きっかけは、1月25日に評論家の江崎道朗(62)氏がXにした投稿。岡山を訪れた際に駅で名刺入れを落とすも、気づかないまま帰京すると、見慣れない番号から着信が。JR岡山駅から落とし物を知らせる電話で、着払いで送ってもらうことに。すると、届いた名刺入れとともに、「お届け物特急券」と書かれたメッセージカードが封入されていたというのだ。

そのメッセージカードの写真も添えられており、鉄道会社らしく特急券を模したデザインで、行き先表示として「岡山駅→お客様」の文字があり、下部には「お客様の大事なお品、お届けしました」とも。右下にはハンコのようなデザインで、「お届け済み また、おいでよ 岡山駅」と綴られていた。

これに江崎氏は《日本は本当にいい国だ》とコメント。この投稿が話題を呼ぶと、称賛の声が多数寄せられていた。

《拾ってくれた方はもちろん、保管して連絡して嫌がらず送付してくれる企業、そして更にこんなおしゃれな特急券も同封してくれて… 付加価値とはこういう事だよねという良い例でもある》 《岡山いいところですね》 《素敵な対応ですね。ほっこりする》 《この心遣いと遊び心、粋だわぁ。名刺入れは個人情報の塊。私も著名人と名刺交換させていただくことがあったりして住所や電話番号が載っていたりするので失くしたら血の気引くわ。日本で良かったと思う瞬間ですなぁ》

こうした取り組みを始めたきっかけや背景について、岡山駅の落とし物センターを管理している「JR西日本中国交通サービス岡山支店」の担当者に話を聞いた。

担当者によると、「お届け物特急券」は、忘れ物を着払いで届けるときに封入しているもの。表面のデザインは色違いがあり、裏面にはスタッフからのメッセージも書かれているという。

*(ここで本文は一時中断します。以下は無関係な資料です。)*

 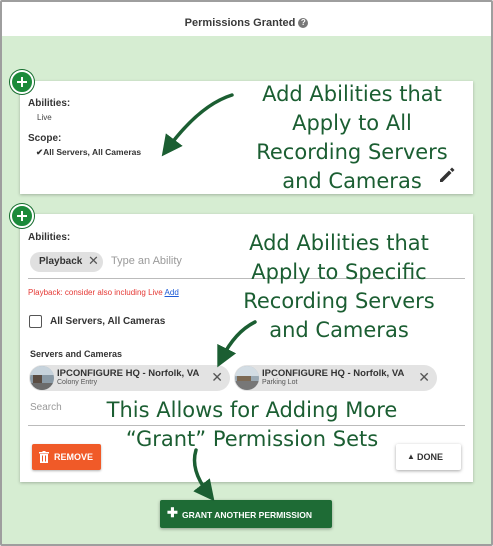 What do you see at coordinates (246, 514) in the screenshot?
I see `grant-another-permission-button: ✚ GRANT ANOTHER PERMISSION` at bounding box center [246, 514].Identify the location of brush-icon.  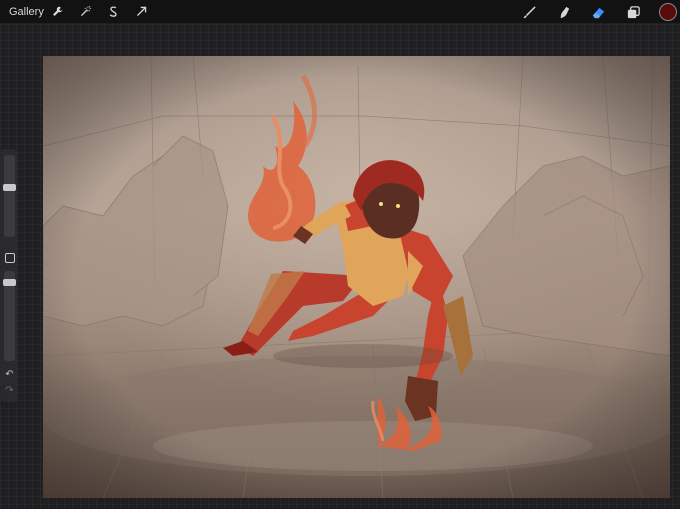
(529, 12). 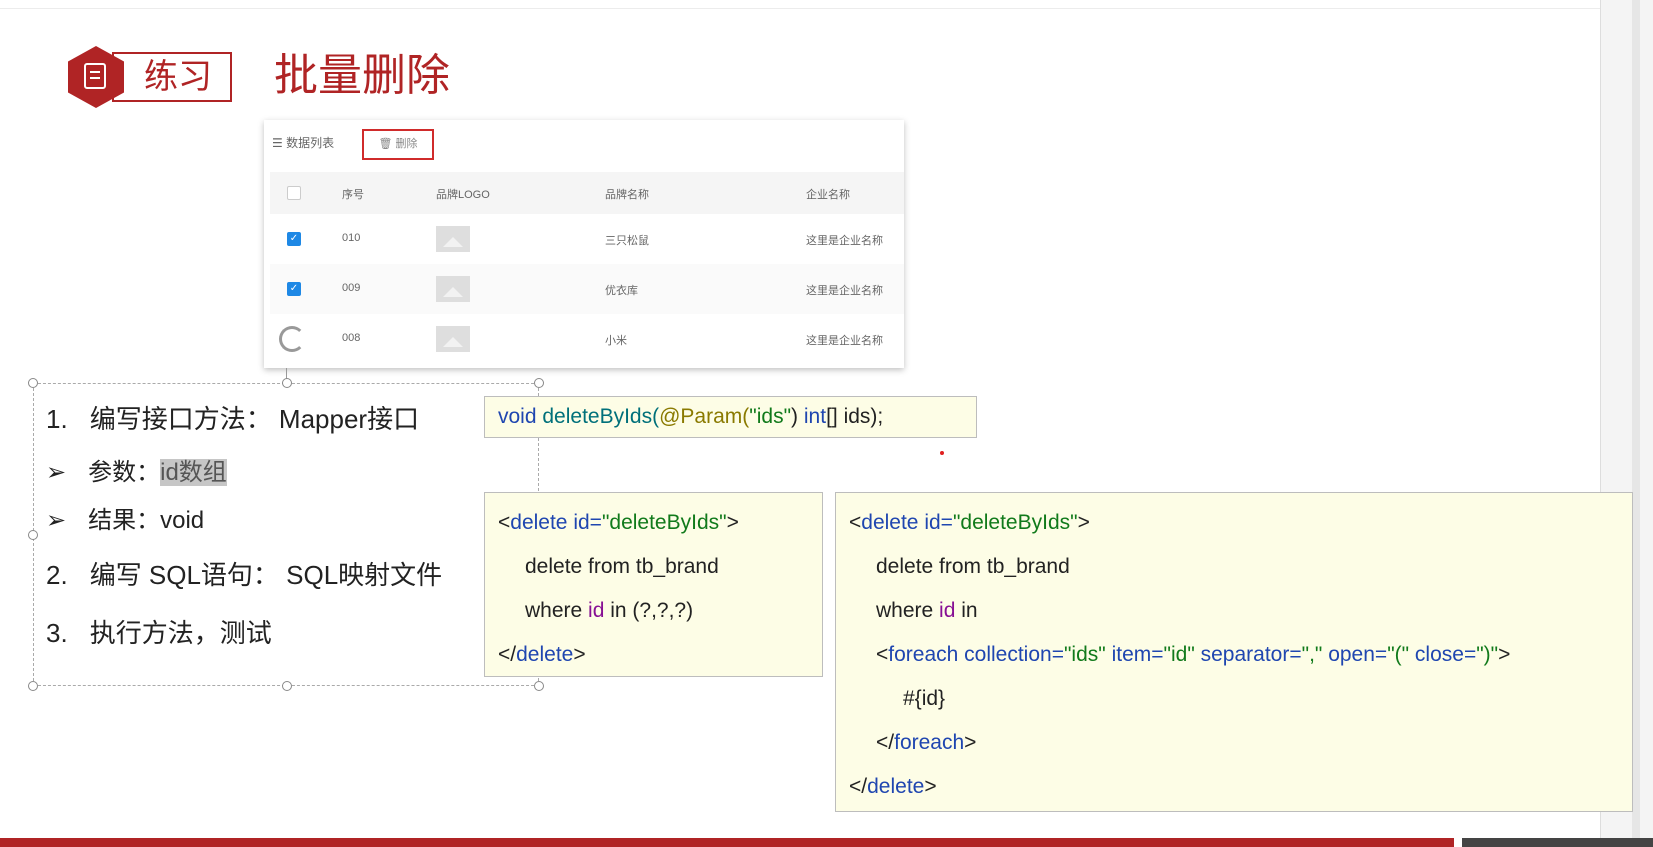 I want to click on column-header: 品牌LOGO, so click(x=463, y=195).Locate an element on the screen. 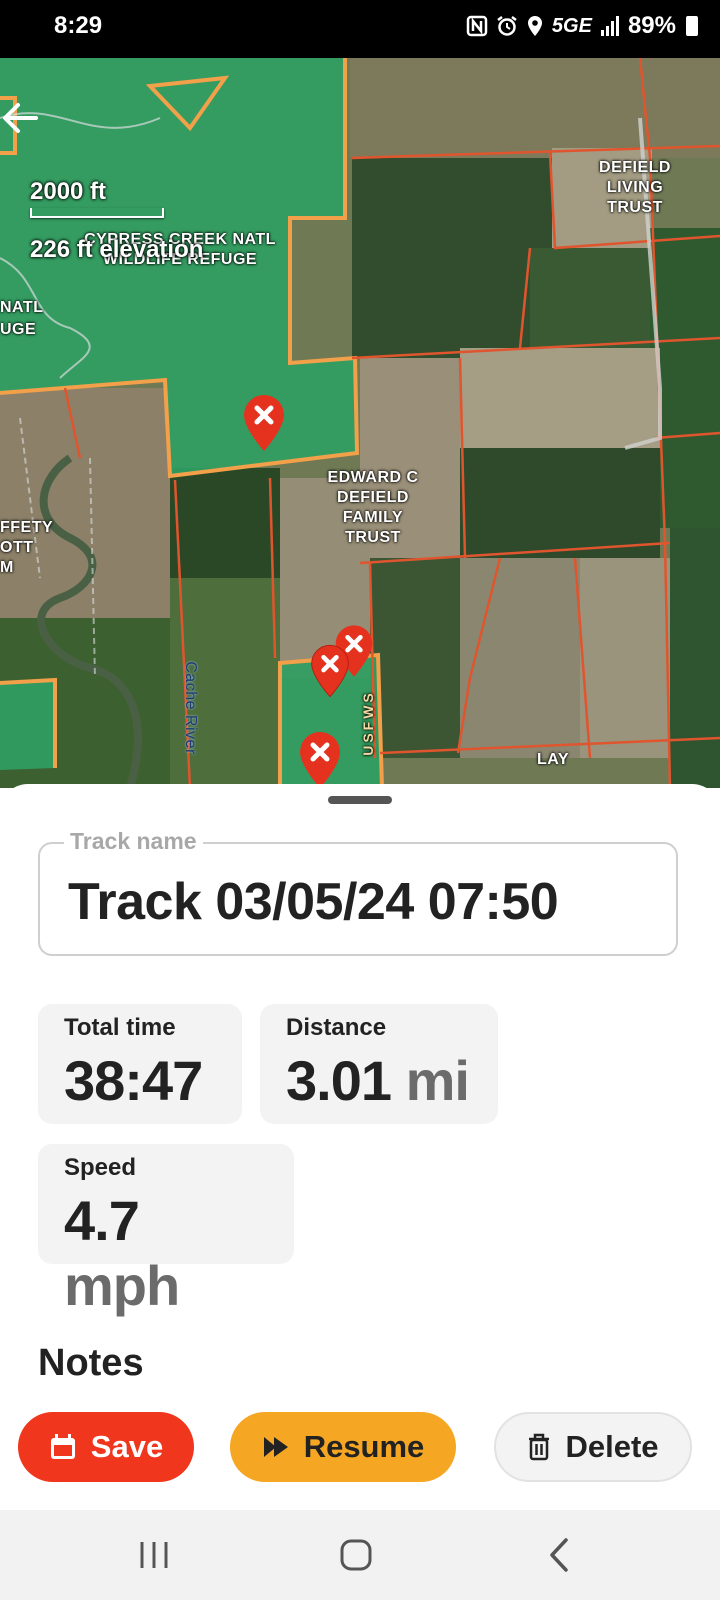 This screenshot has width=720, height=1600. map-scale-bar is located at coordinates (97, 213).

このメッセージカードを発行するサービスは、’22年5月からはじまっており、きっかけはJR富山が同様のサービスを行っていたことを知った社員からの提案だったそうだ。「良い取り組みだから、岡山忘れ物センターでもやってみたい」と富山駅に承諾を得たうえで、開始している。

そして、サービス開始後の反響について担当者は語る。

「お客様からですね、お礼のお手紙を頂戴したり、お電話を頂戴することが増えました。元々、お忘れ物をお届けした時にはそういうお声を頂戴するんですけど、これを始めてからまた少し増えたというところですね」

メッセージカードは、お客さんの荷物が見つかって嬉しい気持ちと「安全に荷物がお届けできた」という社員の気持ちを共有するために、作られたものだという。

今回の反響について「メッセージカードをやってきて良かった」とした上で、「お褒めの言葉を頂戴すれば、私どもとしても大変ありがたいなとと思いますね。こういった声があれば、社員の励みになりますので、より一層業務に励んでいけたらなと」と喜びを語っていた。

細やかな気遣いの輪が、広がっている。